Divorce Mediation

Divorce

Divorce and Separation:

One out of every two marriages end in divorce, and second marriages divorce at an even higher rate. Also, the divorce rates for women over 50 are steadily increasing.

Divorce is not an easy decision. Usually one party was considering the divorce before it was addressed. This party (the initiator) is usually more emotionally prepared for the divorce. The non-initiator is usually more emotionally vulnerable. Both parties are dealing with the loss, sadness and the uncertainty of the future.

Divorce is a difficult transition for all family members. It is difficult for the parents to tend to their own needs and address their children’s needs. This time can be overwhelming. It can be difficult to go from being part of a couple to being single again and single parenting can be overwhelming. Learn how to address the best interests of your children while tending to your own needs. While addressing what went wrong in this relationship you will be preparing for an opportunity to have a healthier relationship in the future.

New Jersey Divorce:

There are several ways to divorce in New Jersey. There is the traditional  way of litigating which often leaves the parents as adversaries which is not in the best interest of their children and all parties feel like they have “lost”. Each party obtains their own attorney. I can help through this period to address how your children are being affected and to help reduce your trauma.
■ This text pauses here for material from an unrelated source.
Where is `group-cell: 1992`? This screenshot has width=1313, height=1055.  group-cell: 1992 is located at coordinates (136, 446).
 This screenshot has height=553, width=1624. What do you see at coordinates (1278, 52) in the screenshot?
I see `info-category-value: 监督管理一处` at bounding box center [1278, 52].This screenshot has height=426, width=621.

       Divorce Mediation and Collaboration are other ways to Divorce in NJ.

I am an accredited Divorce Mediator. In mediation the three of us meet to negotiate settlement in the following areas:

  • Alimony
  • Property distribution
  • Custody and time sharing 
  • Child support

These issues remain the same regardless of the way you choose to divorce.

Once settled, I will draw up a Memorandum of Understanding (MOU). This MOU is then brought to your individual review attorney and one of the attorneys will draw up your Property Settlement Agreement. Mediation can help guide you to make choices that will benefit your family.

Collaborative Divorce is an additional alternative. In collaboration, each spouse has their own attorney, and will have more control of the negotiations. The spouses and attorneys meet in four way meetings to negotiate settlement. Collaboration minimizes the conflict that is prevalent in so many traditional divorces. Instead of conflict, the collaboratively trained interdisciplinary team uses cooperation and communication to achieve a mutually satisfactory agreement. As part of the interdisciplinary team, there is a Divorce Coach and a child specialist and a financial person on the team. The coach and child specialist are mental health providers and help create parenting plans and/or support the children through the divorce. I am a member of the collaboration team as a coach and child specialist. For additional information, please see the IACP website or contact me. 

Children of Divorce:

  • For the children whose parents are going through a divorce this can be stressful, embarrassing, sad and create anger. Children’s reactions differ based on their development age and their gender.

    Children have a list of wants:
    * Please stop fighting
    * I want to love both of you
    * Please don’t put me in the middle and communicate directly with the other parent

    And children want to tell their children:
    * Please know that I can and will survive this divorce, if you, my parents allow me to.

When working with these children, it is helpful for them to hear stories of other children and for them to realize that they are not alone. There are workbooks that I will use with your child to help address the issues of going through the family divorce. I also work with the parents to help address appropriate co-parenting. Children can and will survive a divorce as long as you, the parents allow them to.